◆ Text and item location entries ◆
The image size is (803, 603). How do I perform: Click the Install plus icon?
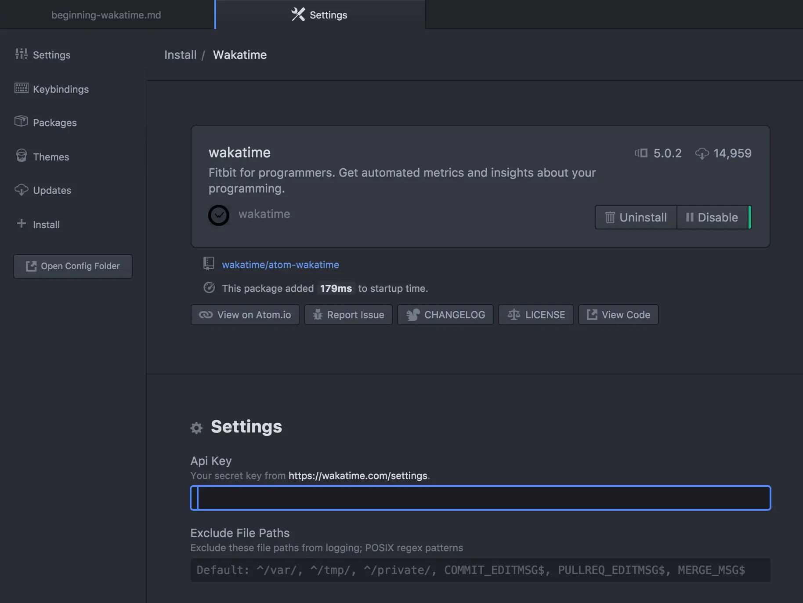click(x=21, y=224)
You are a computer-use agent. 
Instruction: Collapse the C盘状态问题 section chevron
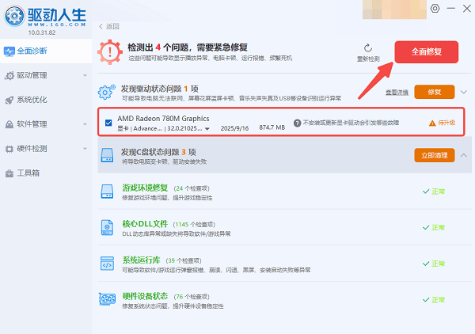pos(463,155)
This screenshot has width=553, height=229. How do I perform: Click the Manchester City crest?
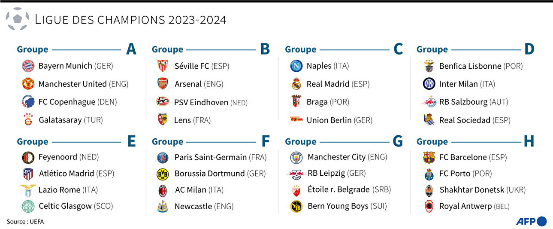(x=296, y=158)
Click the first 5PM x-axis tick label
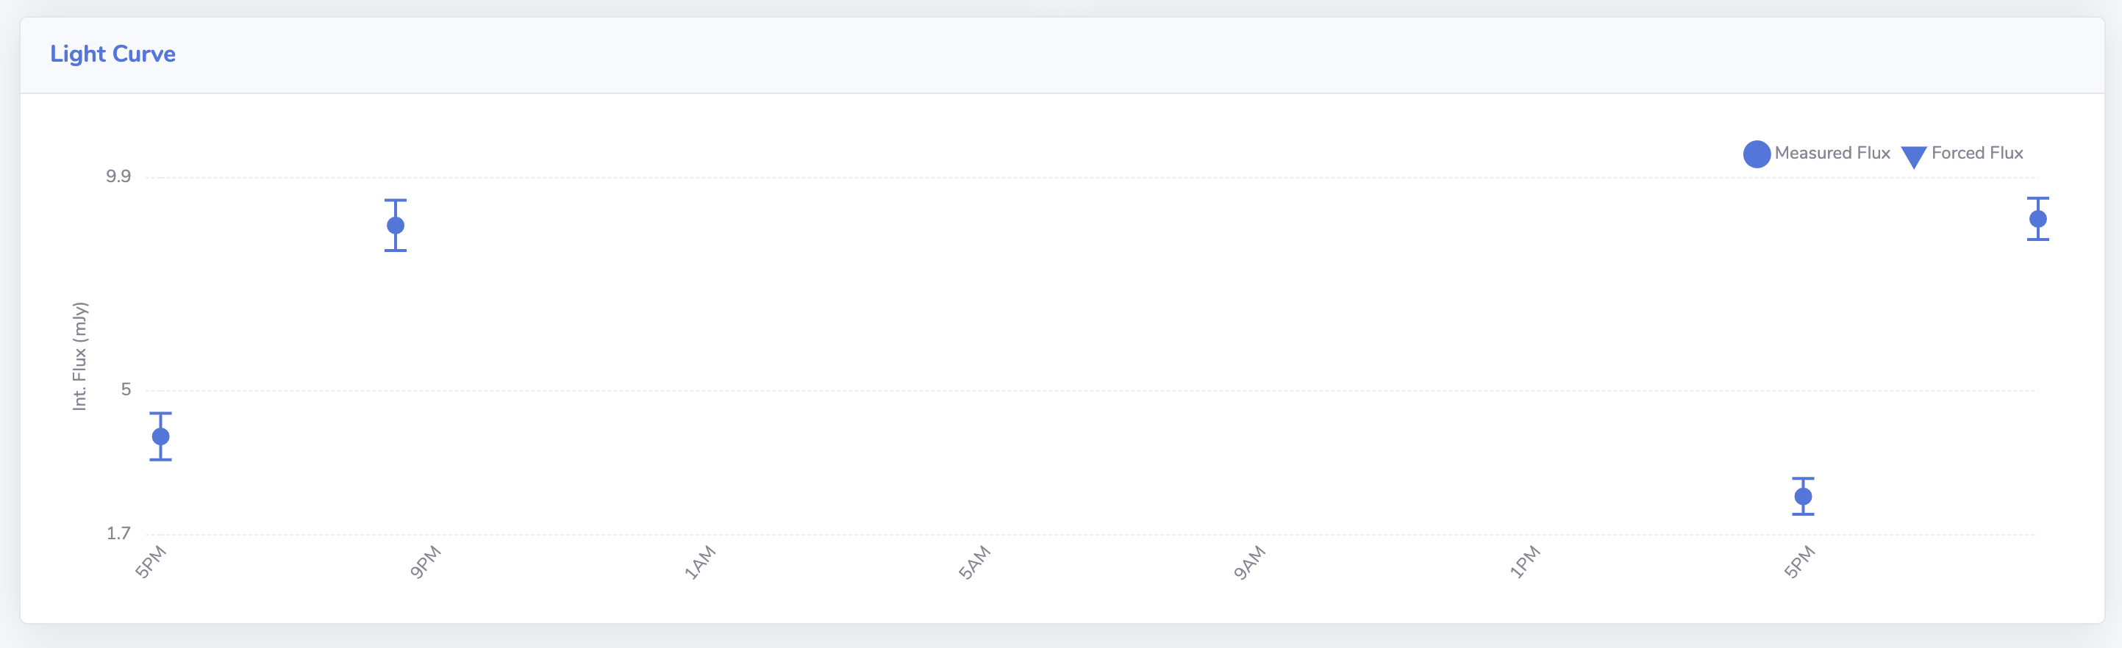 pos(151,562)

---

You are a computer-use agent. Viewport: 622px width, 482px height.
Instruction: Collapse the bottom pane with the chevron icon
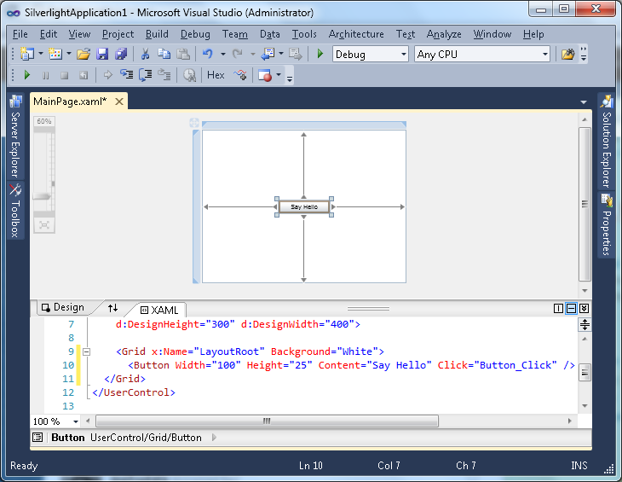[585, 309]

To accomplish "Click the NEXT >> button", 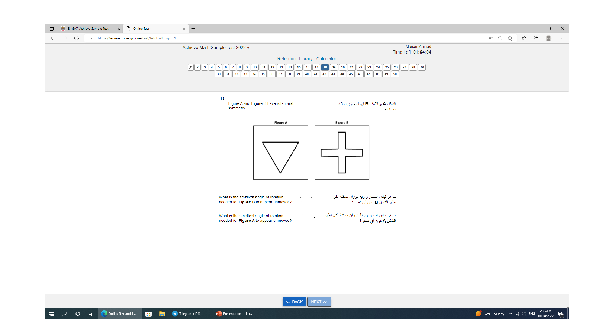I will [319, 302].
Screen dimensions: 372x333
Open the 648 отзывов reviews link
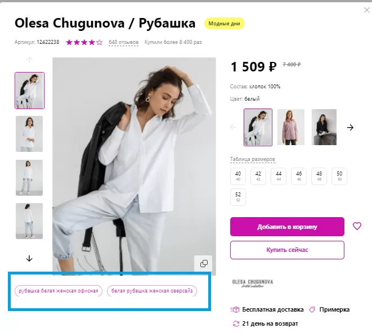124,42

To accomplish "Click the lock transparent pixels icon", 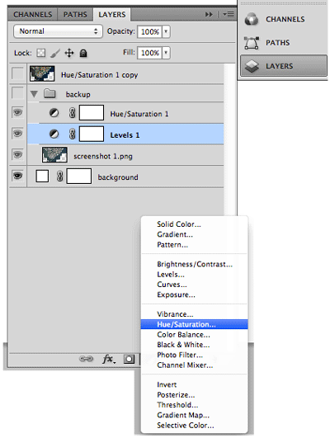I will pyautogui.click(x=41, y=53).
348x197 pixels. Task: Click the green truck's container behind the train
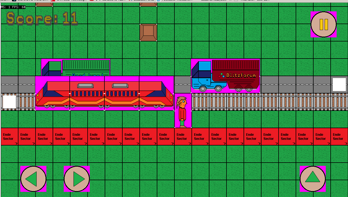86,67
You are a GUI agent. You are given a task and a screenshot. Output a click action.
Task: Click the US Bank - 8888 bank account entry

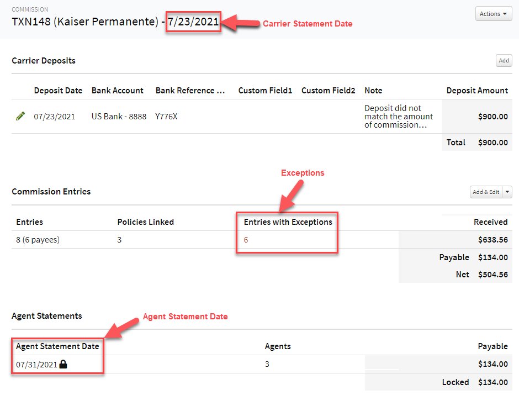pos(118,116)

---

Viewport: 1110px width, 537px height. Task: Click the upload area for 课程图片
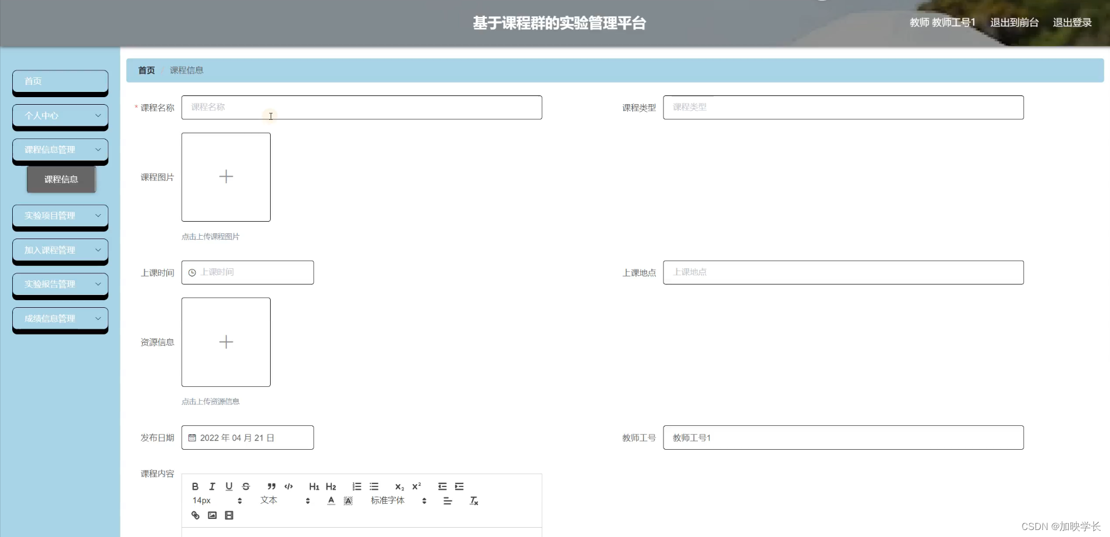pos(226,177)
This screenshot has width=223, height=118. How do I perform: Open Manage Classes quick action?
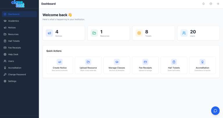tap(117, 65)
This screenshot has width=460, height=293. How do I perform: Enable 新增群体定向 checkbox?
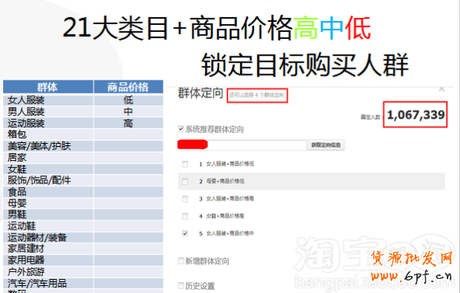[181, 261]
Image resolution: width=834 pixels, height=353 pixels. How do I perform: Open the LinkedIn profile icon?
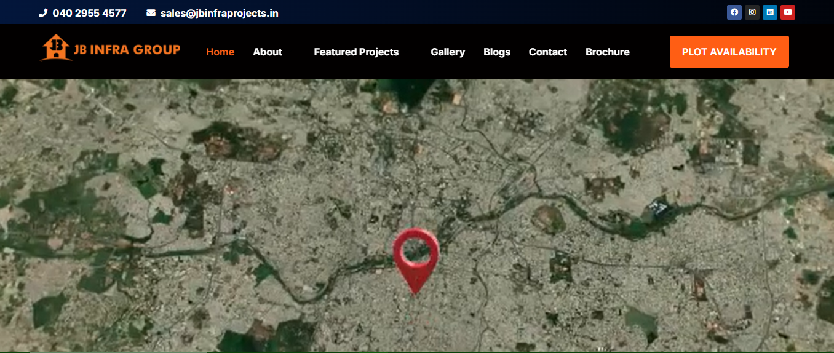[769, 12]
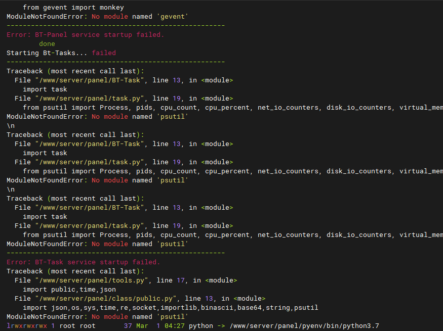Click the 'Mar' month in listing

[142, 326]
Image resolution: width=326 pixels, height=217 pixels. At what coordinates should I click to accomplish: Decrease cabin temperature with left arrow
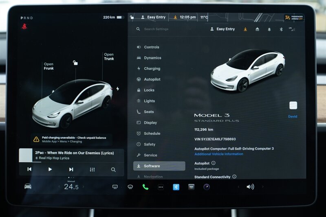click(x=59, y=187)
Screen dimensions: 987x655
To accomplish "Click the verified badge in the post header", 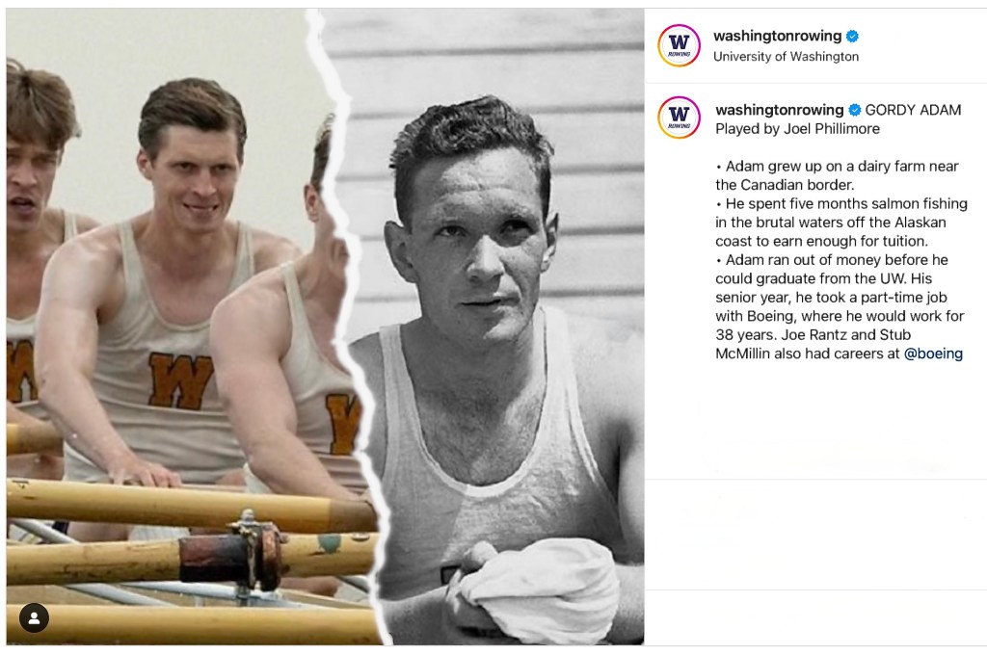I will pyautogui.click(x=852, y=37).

◆ Given instruction ◆
Convert the items from the line containing "The image size" through the line containing "pos(151,562)", both included, into a JSON list of strings with one string per line and blank lines excluded. Leave the pictures out of the answer.

◆ Solved problem ◆
[
  "The image size is (803, 603). How do I perform: Click the Install plus icon?",
  "click(x=21, y=224)",
  "You are a computer-use agent. ",
  "Instruction: Collapse the C盘状态问题 section chevron",
  "pos(463,155)",
  "This screenshot has width=553, height=229. How do I perform: Click the Manchester City crest?",
  "(x=296, y=158)",
  "Click the first 5PM x-axis tick label",
  " pos(151,562)"
]